GACでも使われているGoogleの機械学習技術とは?事例も解説

「Googleアプリキャンペーン(GAC、旧UAC)」は、アプリ広告を配信できるGoogle広告の1メニューです。Google Playなどへ簡単にアプリ広告を配信してインストール数やエンゲージメント数を伸ばすことができます。

Googleアプリキャンペーンのパフォーマンスは、Google独自の機械学習技術と強い関係があります。Googleの機械学習技術は優秀であり、Googleアプリキャンペーンの精度も高いのがポイントです。

今回はGoogleアプリキャンペーンやGoogleでの機械学習技術の活用事例、そして将来機械学習技術によってGoogleアプリキャンペーンの運用方法がどう変化していくのかなどを解説していきます。

1.GACでは機械学習技術が活用されている!

Googleアプリキャンペーンを始めとしたGoogle広告の各サービスは、「AI(人工知能)」と機械学習技術が活用されており自動化されている部分があります。

たとえばGoogleアプリキャンペーンでは

  • 広告文
  • 入札の単価
  • 必要なクリエイティブ

といった基本項目を用意してアップロードすれば、後はターゲットに合わせ掲載面などの配信設定が最適化されます。

広告運用によって蓄積されたデータが機械学習へ活用されるので、質の高いデータが大量に蓄積されるほど機械学習の精度も上がり、1人1人が最適な広告を自動で打てるようになるのがポイントです。つまりGoogleアプリキャンペーンを長期間運用して必要なデータが集まるようにすると、運用の成功確率が上がります。

ちなみに「Apple Search Ads(ASA)」といった競合サービスも、AIを活用した機械学習技術を導入しています。今後はますますAIを搭載した広告出稿サービスが増えていくでしょう。

2.Googleの機械学習技術の事例!世界をリードする高いレベルへ

ここからはGoogle全般のサービスにおける、機械学習技術の活用事例をご紹介していきます。

AIを活用したレスポンシブ検索広告を導入

1人1人に合わせた広告を配信する「パーソナライズド広告」を実現するには、人の手だけでは力不足です。適切な設定を行うだけで膨大な時間が掛かってしまいますし、正確性にも課題が出てきます。しかしAIを活用することで、パーソナライズ広告を簡単に打てる手法をGoogleは実現しサービスとして提供しています。

代表事例の1つが「レスポンシブ検索広告」です。レスポンシブ検索広告では広告主の基本設定とGoogleの機械学習技術を組み合わせることで、見出しや本文をAIが自在に変更してテスト、さまざまな検索ワードに最適化した広告を作成してくれます。実際Googleの報告では、機械学習技術を使ってクリエイティブを組み合わせながら検証を行ったところ、15%クリック数が増加したといった効果が出ています。

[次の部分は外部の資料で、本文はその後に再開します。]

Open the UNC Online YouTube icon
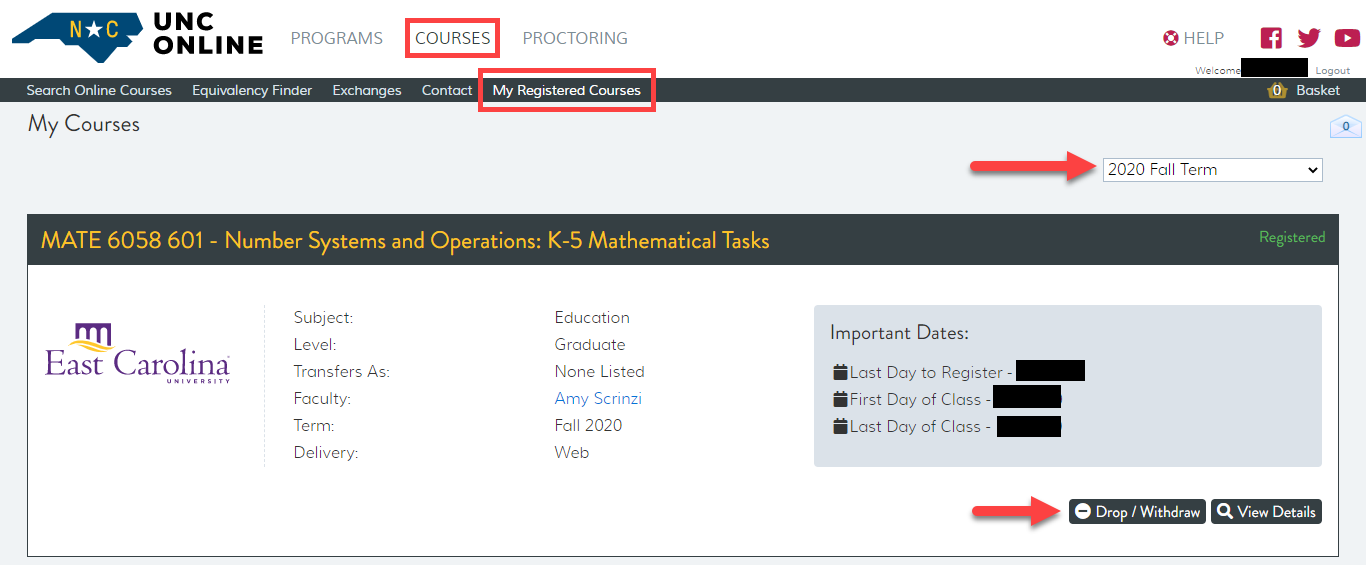 (1346, 38)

クリエイティブのABテストを、人の手だけでやるのは効率的ではありません。あらかじめ必要なクリエイティブパターンを想定した上で素材を用意して、後は組み合わせをAIに任せることで効率よくパーソナライズな広告が配信できるようになります。

AIによってショッピング キャンペーンの出稿を最適化

Google広告にはオンラインショッピングの商品などを訴求、コンバージョンへ結びつけられる「スマートショッピングキャンペーン」が用意されています。

  • 商品やキーワード管理
  • 入札単価の設定

といった項目はAIが自動で最適化してくれます。

また

  • コンバージョンの最適化
  • 来店数
  • 新規の顧客数

といった指標も自由に設定することが可能であり、機械学習によって入札単価が目的達成できるように自動調整される点もポイントです。

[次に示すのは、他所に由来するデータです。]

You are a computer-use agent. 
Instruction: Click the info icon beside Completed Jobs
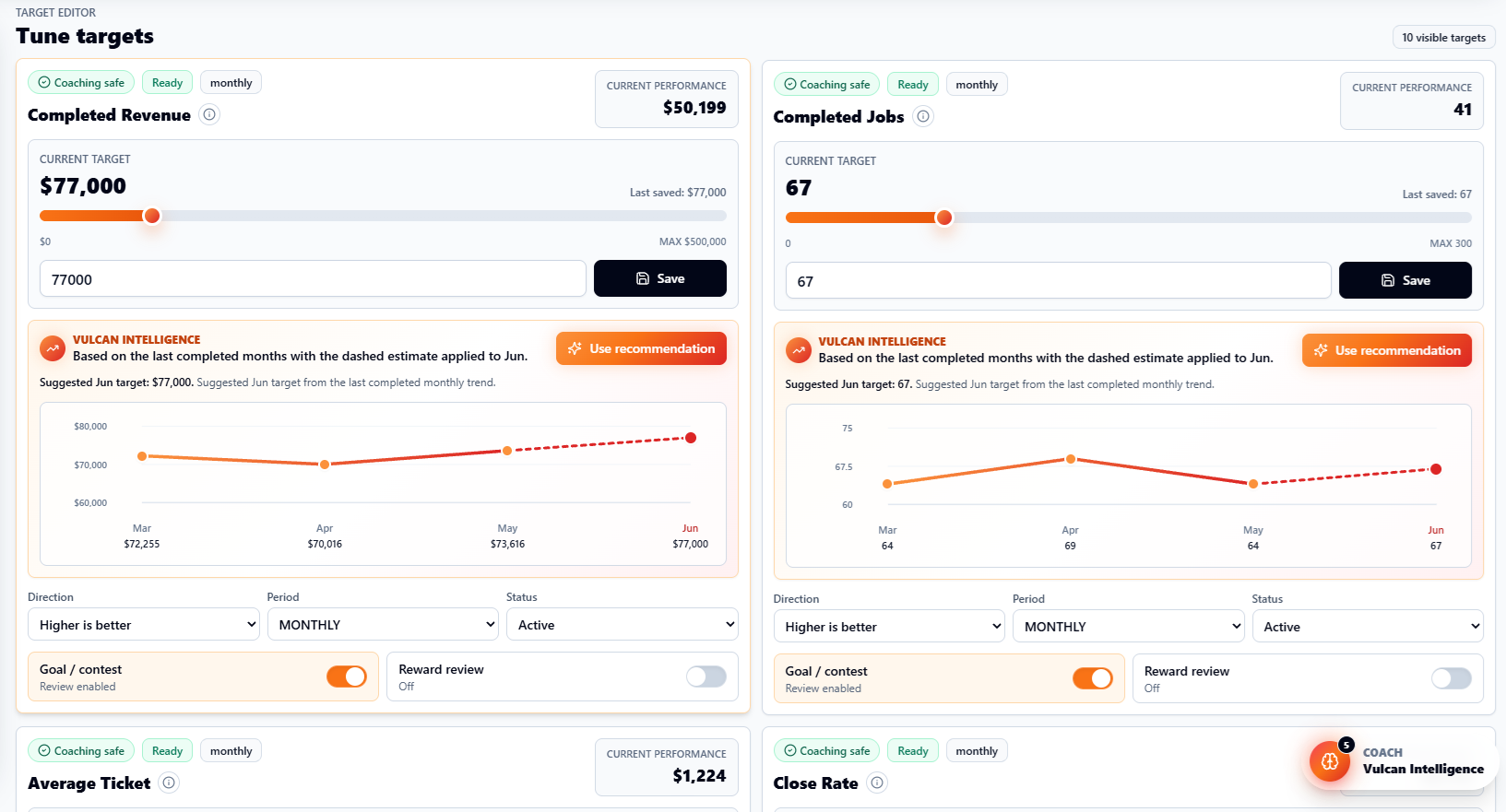[923, 116]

さらに宣伝する商品の指定や掲載コンテンツ選定に関しても機械学習が活用されており、季節といった限定的な要素も含めて広告運用を合理化してくれます。

機械学習を活用したアプリ制作をサポートするプラットフォームを提供

近年ではアプリ開発者が、制作アプリに機械学習技術を搭載して機能の最適化へつなげるケースも出ています。ただし1から機械学習技術に関するプログラムを組んでアプリ構築を行うのは大変です。そもそも機械学習のデータをそのままローカルへ入れ込んでアプリを作ってしまうと、データ容量が多くなって使いづらいアプリになってしまいます。

しかしGoogleでは、Androidアプリ開発者向けに機械学習プラットフォームを提供すると発表しています。具体的には

  • Google Playを搭載した全デバイスで利用可能
  • APIがOSとは別に定期更新される
  • アプリに機械学習関連のデータを含めず制作が可能

といった機能によって開発者をサポートするのが特徴です。

Androidデバイスごとに機械学習のパフォーマンスを最適化できる機能まで搭載されており、動作検証のサポートまで対応する予定です。

このプラットフォームが普及すれば、Androidアプリでの機械学習技術活用がより広まるでしょう。

3.機械学習でさらに自動化される可能性も!将来GACの広告運用はどうなる?

AIは「ディープ ラーニング(人間の脳構造と思考を模した機械学習技術)」によって、より賢くなりました。従来はデータを選り分けて加工した上で学習に使う必要がありましたが、ディープラーニングによってその手間がなくなり学習効率が上昇したからです。実際Googleはディープラーニングを活用して囲碁の世界チャンピオンを負かすAIを開発しています。

ディープラーニングといった技術によってGoogleのAIが今よりさらに賢くなれば、将来的にはどんな広告出稿でもほとんどの作業が自動化されるかもしれません。クリエイティブ素材の作成といった作業まで自動化されたりとさらに便利になるメリットはあります。

ただし人間の創造性をAIが再現するのにはまだ時間が掛かりそうです。そのためしばらくはクリエイティブ素材作成や戦略立案などを人の手で行う必要があるでしょう。

4.まとめ

今回はGoogleアプリキャンペーンを始めとした広告での機械学習技術活用事例、そして将来などをご紹介してきました。

AIは機械学習によって賢さを増しており、広告分野でも人の手が介在する場面が今後さらに減っていく可能性があります。AIに振り回されずに活用できるように、AIに関する最新トレンドや活用手法などを日ごろから集めておくと安心できます。

ぜひAIを活用して競合にも差を付けられる広告配信を行ってみてください。